ACTION ITEM:
In the account of childhood physical abuse, how many swats does the narrator say were routinely given?

DOCUMENT SEGMENT:
····················

The Hammer Drops: Dr. Kenneth Copley Exposed – Severe Physical Abuse
CC image courtesy of Flickr, Kirill Ignatyev.
CW: Descriptions of physical abuse
Not surprisingly, my behavioral problems did NOT stop with my second adoption, but rather increased ten-fold. Both of my parents were extremely demanding and expected instantaneous, unquestioning, complete, obedience. For me, in particular, this type of exactness was a far cry from what I experienced in the Bible’s home. My parents believed the “rod” was the ONLY form of correction and they used it often throughout the day.
My first spanking I can remember was for dancing at age four. I wasn’t even dancing, per se, I was sitting on my knees and wiggling in time to music on the radio. My mom grabbed me and beat me for disobedience.
I supposedly understood CLEARLY at age four that dancing was a forbidden, evil activity spawned from the depths of hell itself.
I never danced again.
My parents decided I needed even MORE discipline in my life, so they gave my two older siblings age 9 and 7 full parental rights over me. This meant if they saw me doing anything or “disobeying” rules, they had the right – no, the obligation – to beat me, as well. And if THEY decided to beat me, they had to report to my parents so I could undergo a second parental beating as well. If my parents went out for the evening together, my sisters would conjure any reason to spank me and then my parents would return home late, yank me out of bed and sleep, to reinforce a nine-year-old’s call to spank. I do not blame my siblings for their behaviors as they too were simply following the rules and they would have faced the same discipline if they HADN’T followed through on my parent’s guidance. They are not responsible and once they reached an age where they realized they were wrong, they stopped their behavior and later apologized voluntarily to me.
My parent’s fully believed that spanking would fix any and all problems with me. As I grew older, the spankings became longer and more brutal. While they spanked each of my siblings, (eventually they had seven biological children) I underwent the worst and cruelest of them all. It was my father who decided bare-butt spankings was the most effective way to spank. He also began to pray before each spanking asking God to “give him strength.”
My parents also believed spanking should continue INDEFINITELY until the child “cried softly” and the cry itself had “changed” to prove “brokenness of spirit and a genuine desire to repent.”
This meant I was routinely given 30-50 swats. Sometimes, I was given two spankings back-to-back. The first spanking was for the infraction, the second spanking was to reiterate the fact I was NOT TO CRY LOUDLY and they would continue to the second spanking to make their point. On two separate occasions, my mom bloodied my mouth by striking me across the face mid-spanking to make me stop crying.

····················

DATASET CONTENT:
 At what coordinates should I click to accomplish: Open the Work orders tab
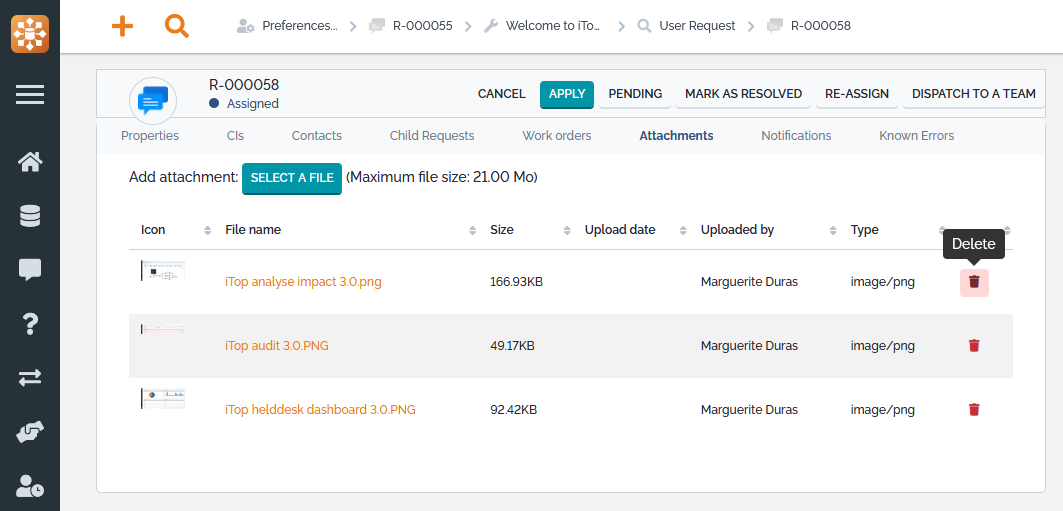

····················

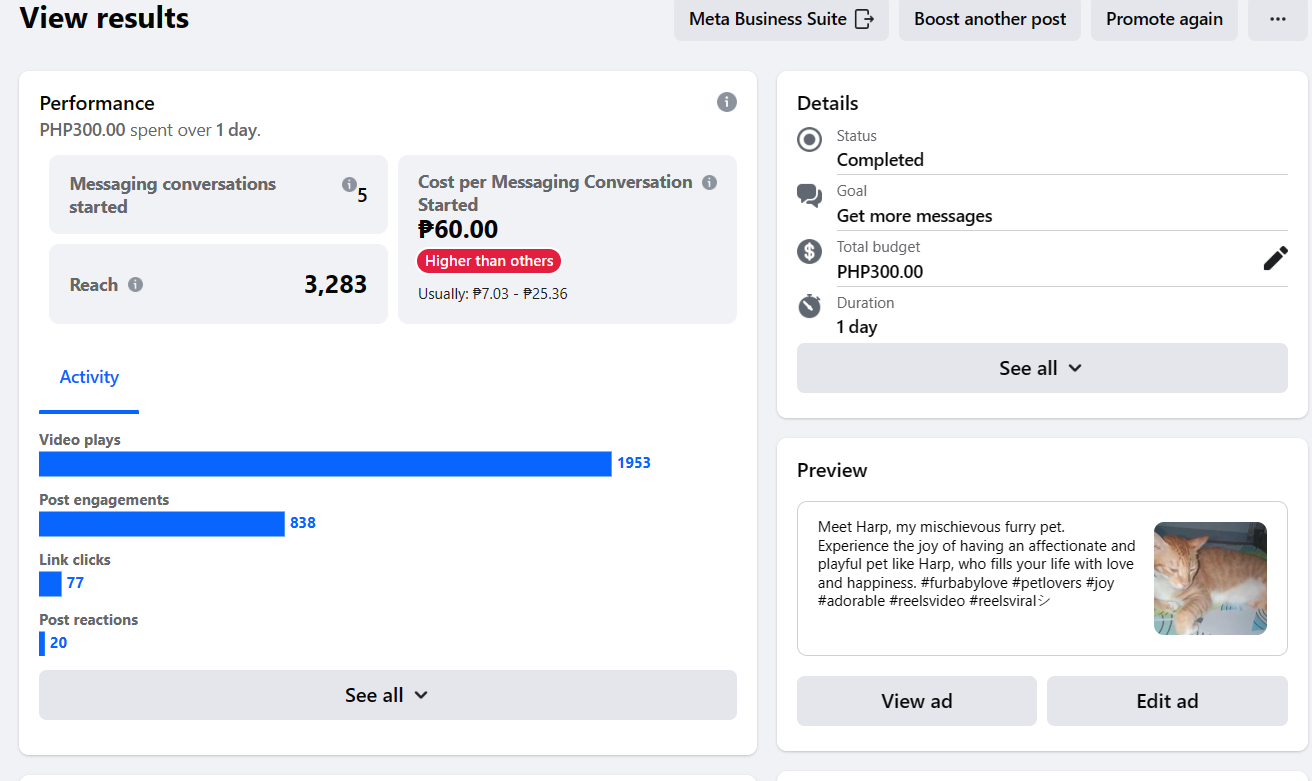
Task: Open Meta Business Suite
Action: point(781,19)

····················

TASK ANSWER:
30-50 swats.